Estratto del testo -

──────────

Il Consiglio rivoluzionario di Fatah ha concluso nel finesettimana a Ramallah la sua quinta convention proclamando il suo rifiuto di riconoscere Israele come stato nazionale del popolo ebraico.
Il Consiglio ha inoltre esortato la dirigenza dell’Autorità Palestinese ad adoperarsi per sventare la nuova legge israeliana che prevede, in mancanza dell’approvazione di due terzi della Knesset, un referendum per ogni eventuale ritiro di Israele da territori su cui è stata estesa la giurisdizione israeliana (alture del Golan, parte est di Gerusalemme).
“Il Consiglio di Fatah – si legge in un comunicato diffuso dopo la convention – afferma il suo rifiuto del cosiddetto stato ebraico e di qualunque altra formula che possa raggiungere questo obiettivo. Il Consiglio ribadisce anche il rifiuto della creazione di qualunque stato razzista basato sulla religione”.
Il Consiglio di Fatah ha diffuso queste prese di posizione nel momento in cui Israele sta aspettando dagli Stati Uniti un documento scritto in cui venga fissato il pacchetto di incentivi promessi in cambio di un rinnovo di 90 giorni della moratoria sulle attività edilizie ebraiche in Cisgiordania (dopo quella di dieci mesi scaduta lo scorso 26 settembre). I palestinesi insistono che Israele deve bloccare tutte le attività negli insediamenti e a Gerusalemme est prima che possano essere ripresi i negoziati diretti.

──────────

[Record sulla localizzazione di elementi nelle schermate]
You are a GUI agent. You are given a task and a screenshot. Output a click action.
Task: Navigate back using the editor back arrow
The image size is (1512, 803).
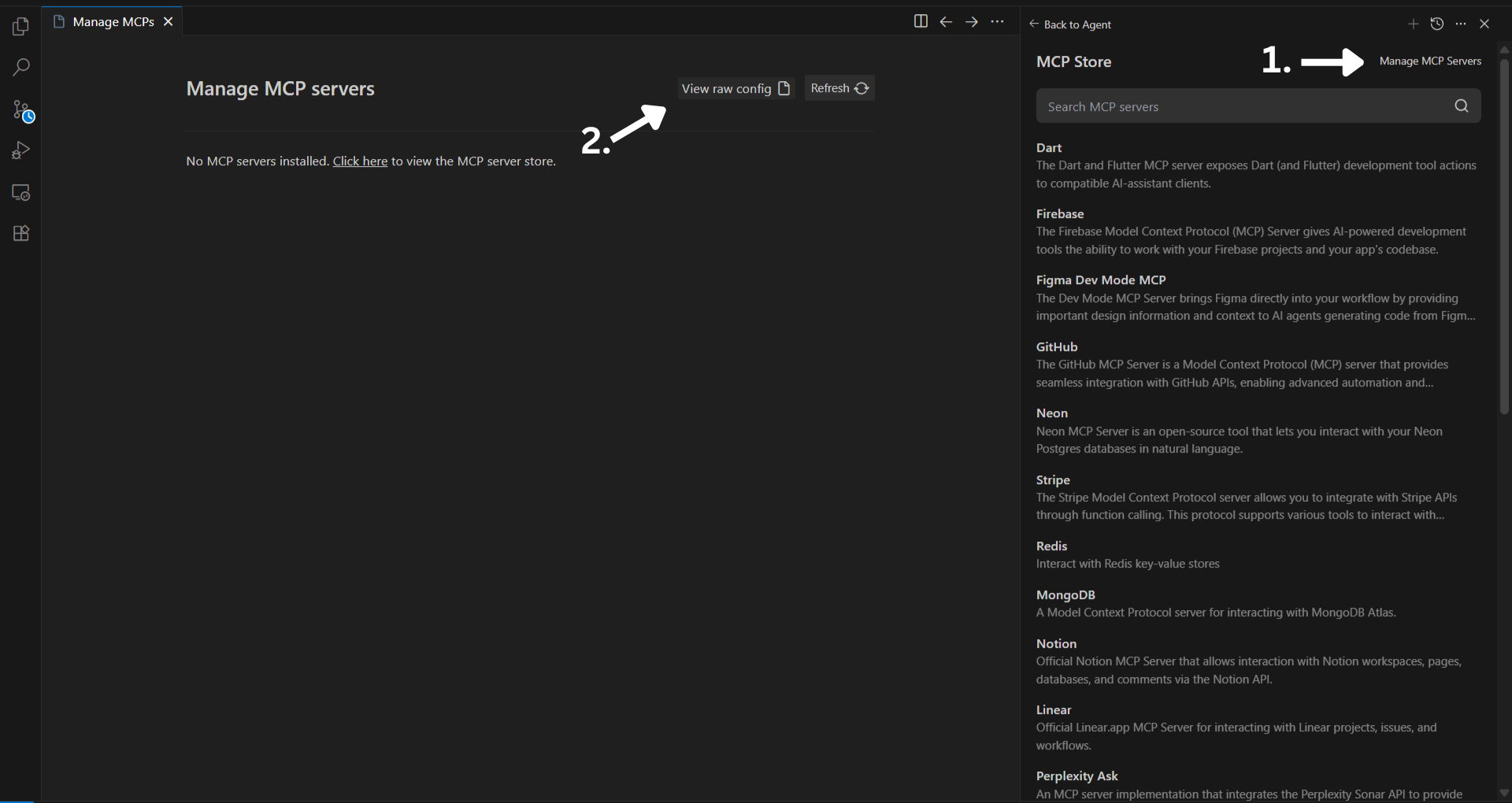pyautogui.click(x=946, y=21)
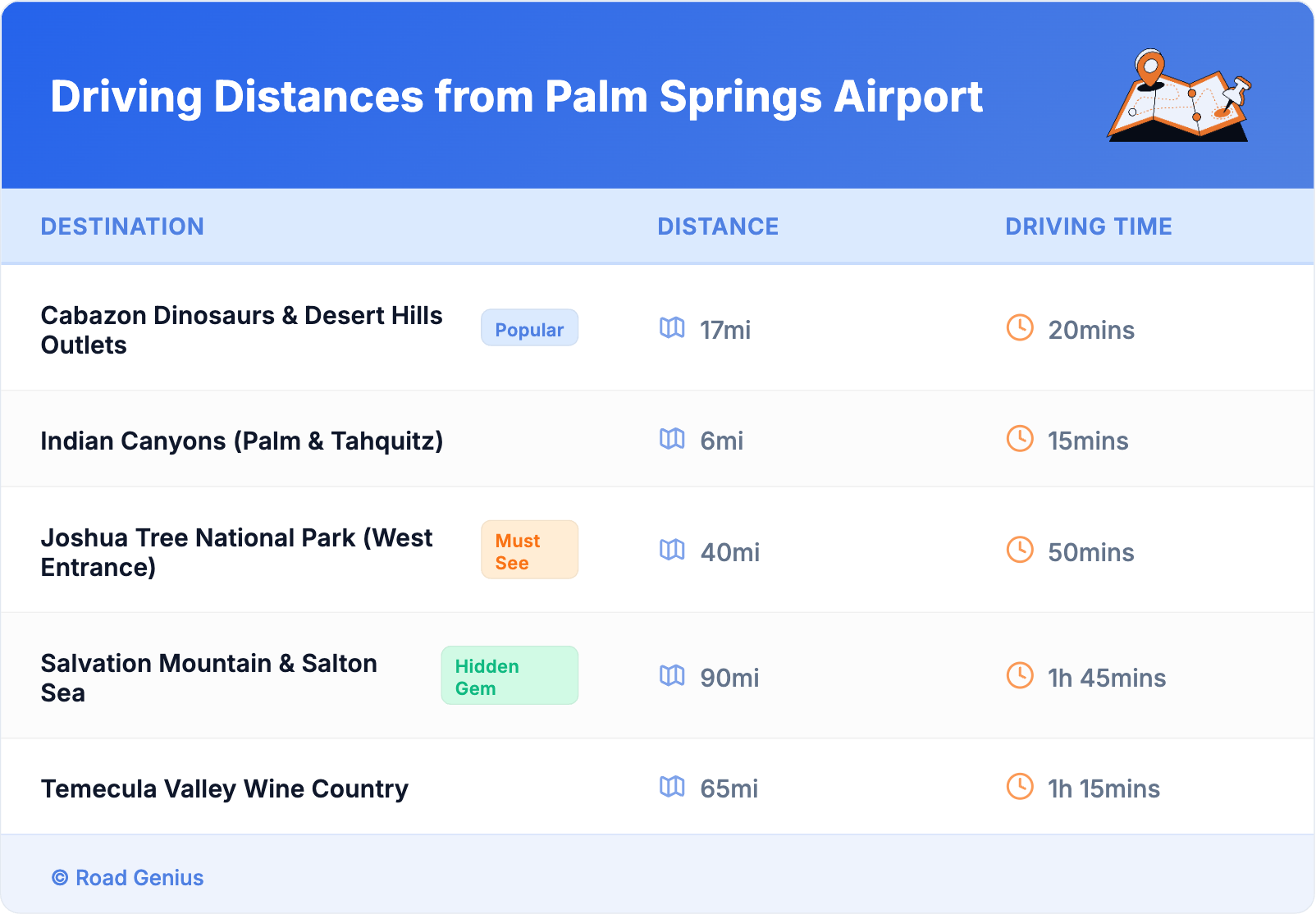Click the DESTINATION column header

point(122,226)
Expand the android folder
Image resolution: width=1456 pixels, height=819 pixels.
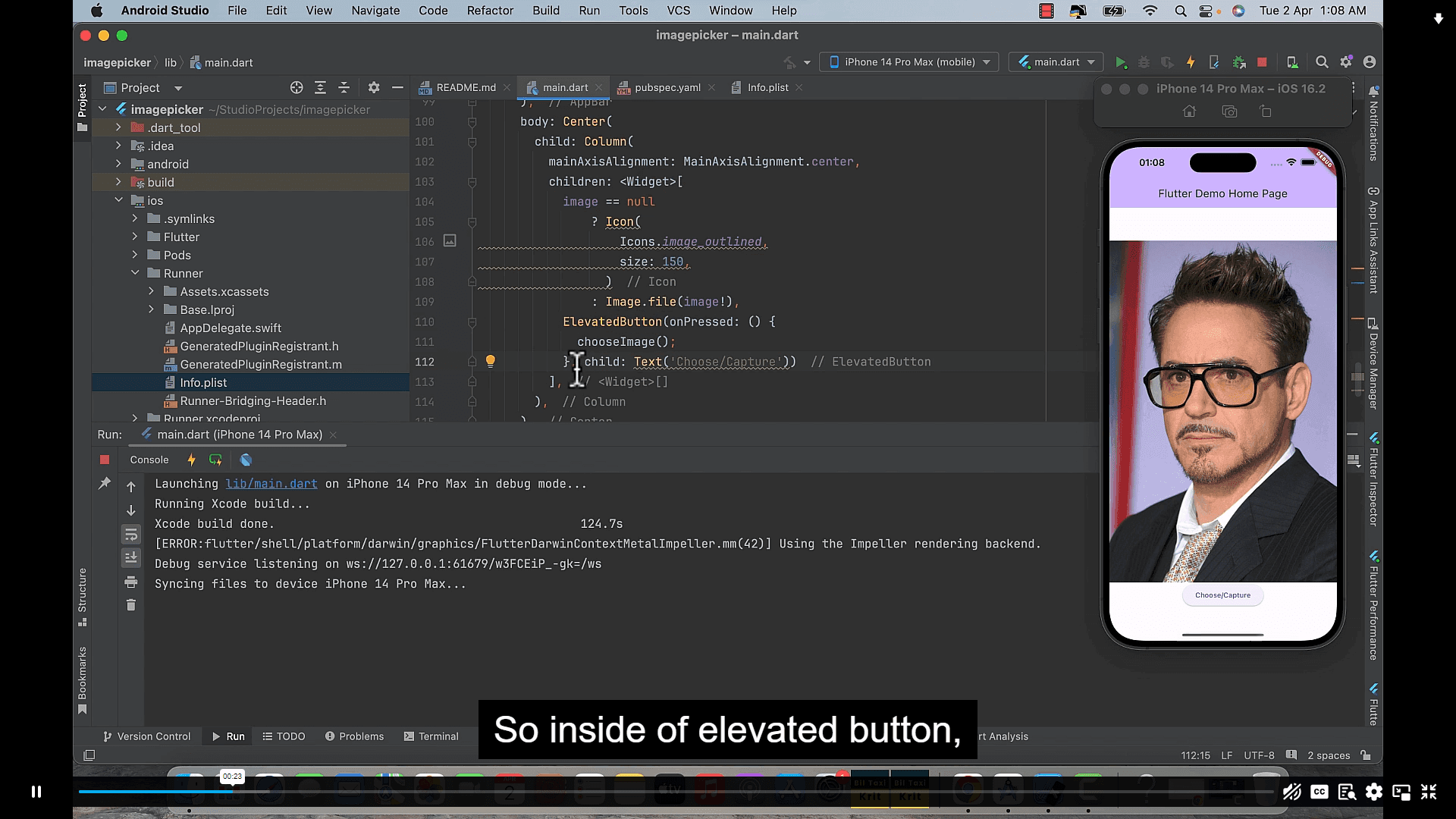coord(119,164)
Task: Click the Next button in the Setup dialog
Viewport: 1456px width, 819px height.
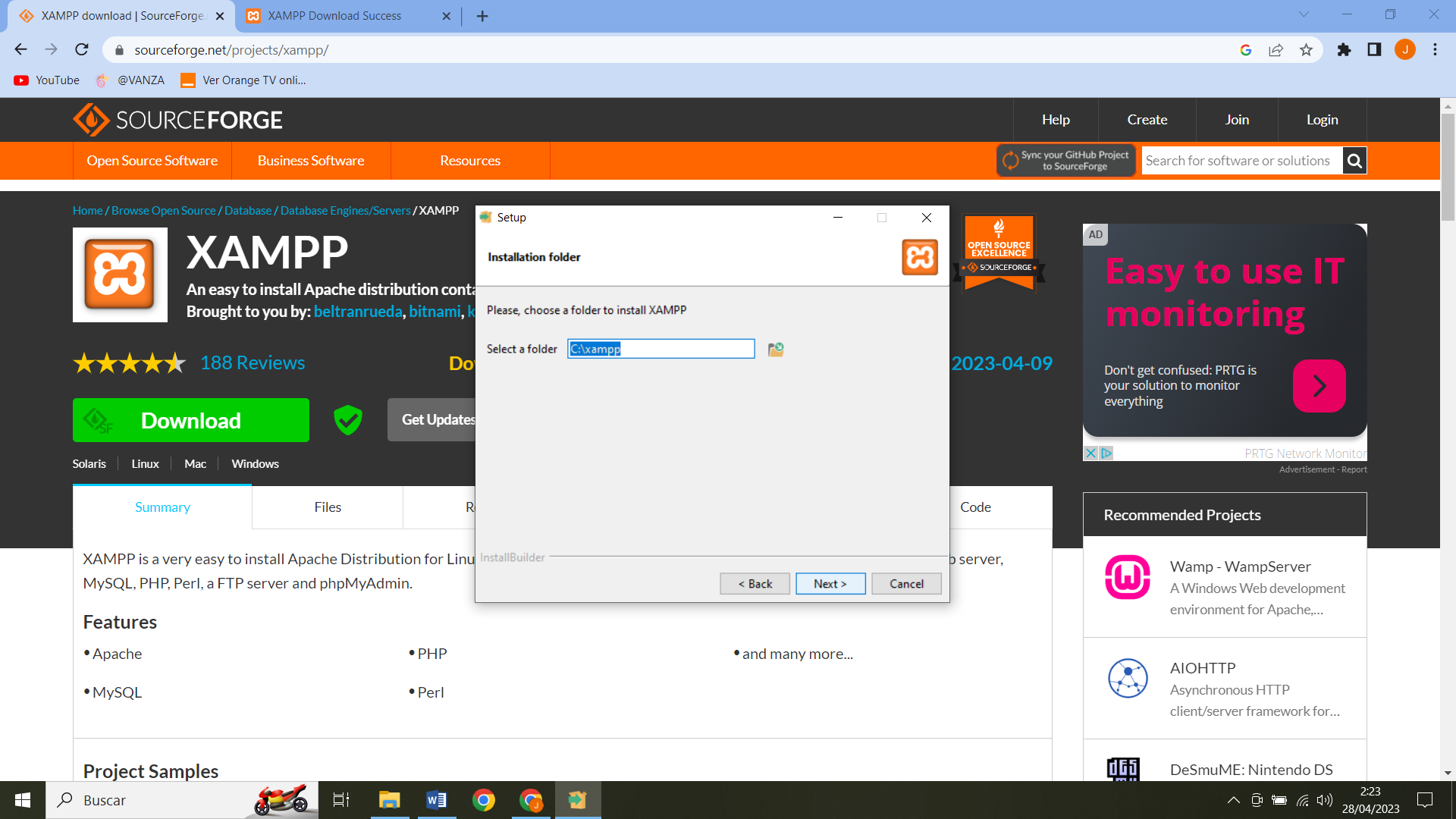Action: (x=830, y=583)
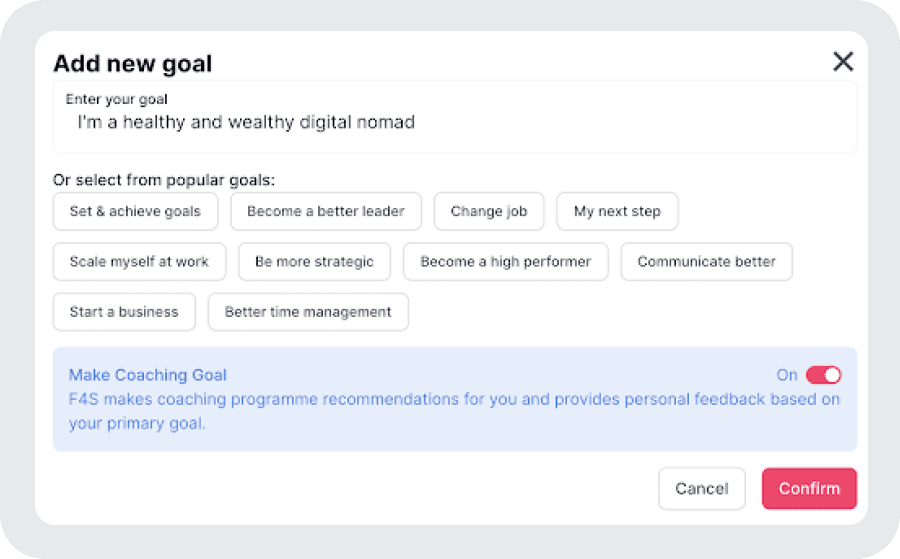Select the My next step goal
The height and width of the screenshot is (559, 900).
point(617,211)
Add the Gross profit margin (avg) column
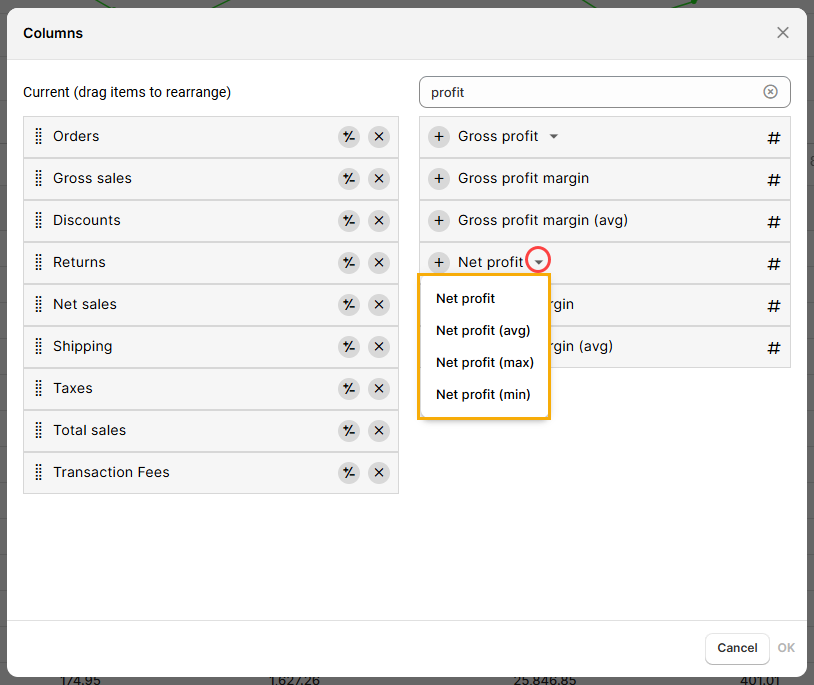The width and height of the screenshot is (814, 685). point(439,221)
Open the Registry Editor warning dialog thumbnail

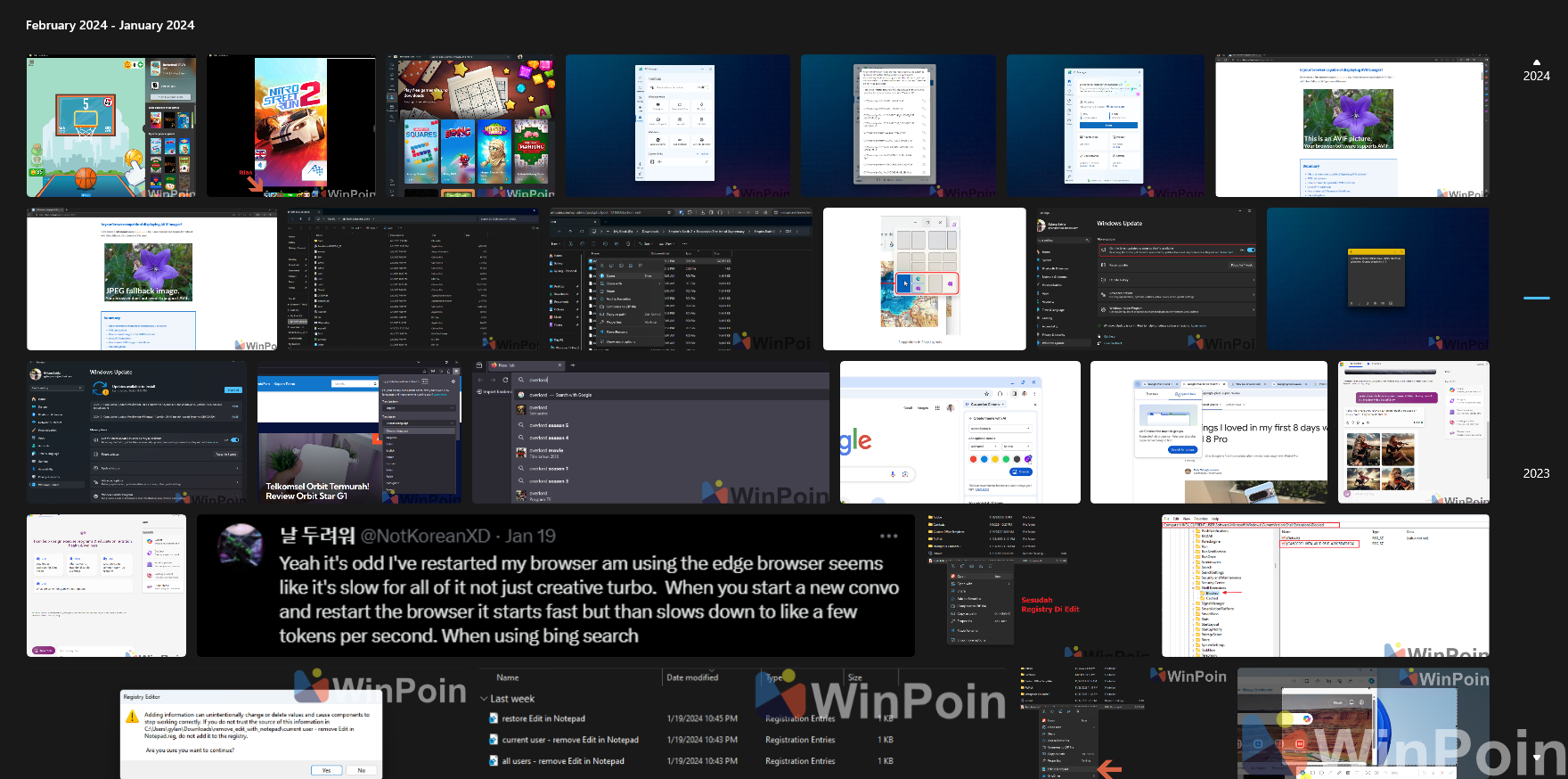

──────────

Obiettivo dichiarato 1 -
Rispondi alle seguenti domande sul brano relativo al Consiglio di Fatah:
(a) In quale città si è conclusa la quinta convention del Consiglio?
(b) Che cosa prevede la nuova legge israeliana se manca l'approvazione di due terzi della Knesset?
(c) Quanti giorni dura il rinnovo della moratoria sulle attività edilizie ebraiche in Cisgiordania?
Obiettivo dichiarato 2 - Prosegui il brano sul Consiglio di Fatah a partire dall'ultima frase riportata.

Soluzione dell'esercizio 1 -
(a) A Ramallah.
(b) Un referendum per ogni eventuale ritiro di Israele da territori su cui è stata estesa la giurisdizione israeliana.
(c) 90 giorni.

Soluzione dell'esercizio 2 -
Un rappresentate del governo israeliano sabato sera ha rinnovato l’invito ai palestinesi a riprendere i negoziati diretti senza precondizioni: “Incontriamoci e parliamo” ha detto il rappresentante israeliano, aggiungendo di essere particolarmente deluso per le dichiarazioni del Consiglio di Fatah rispetto allo stato ebraico: “Vorrei chiedere ai palestinesi: se ai vostri occhi lo stato ebraico è fondamentalmente illegittimo, che genere di pace intendete offrirci? È chiaro che il rifiuto di riconoscere la legittimità dello stato ebraico è il vero ostacolo alla pace e alla riconciliazione”.
Nel suo comunicato di sabato, il Consiglio di Fatah afferma d’essere categoricamente contrario a qualunque proposta di scambio territoriale fra Israele e palestinesi, sostenendo che “le bande di coloni illegali non possono essere messe sullo stesso piano dei detentori di terre e diritti”. Da tempo Israele presume che qualunque accordo finale dovrà includere degli scambi di terre concordati.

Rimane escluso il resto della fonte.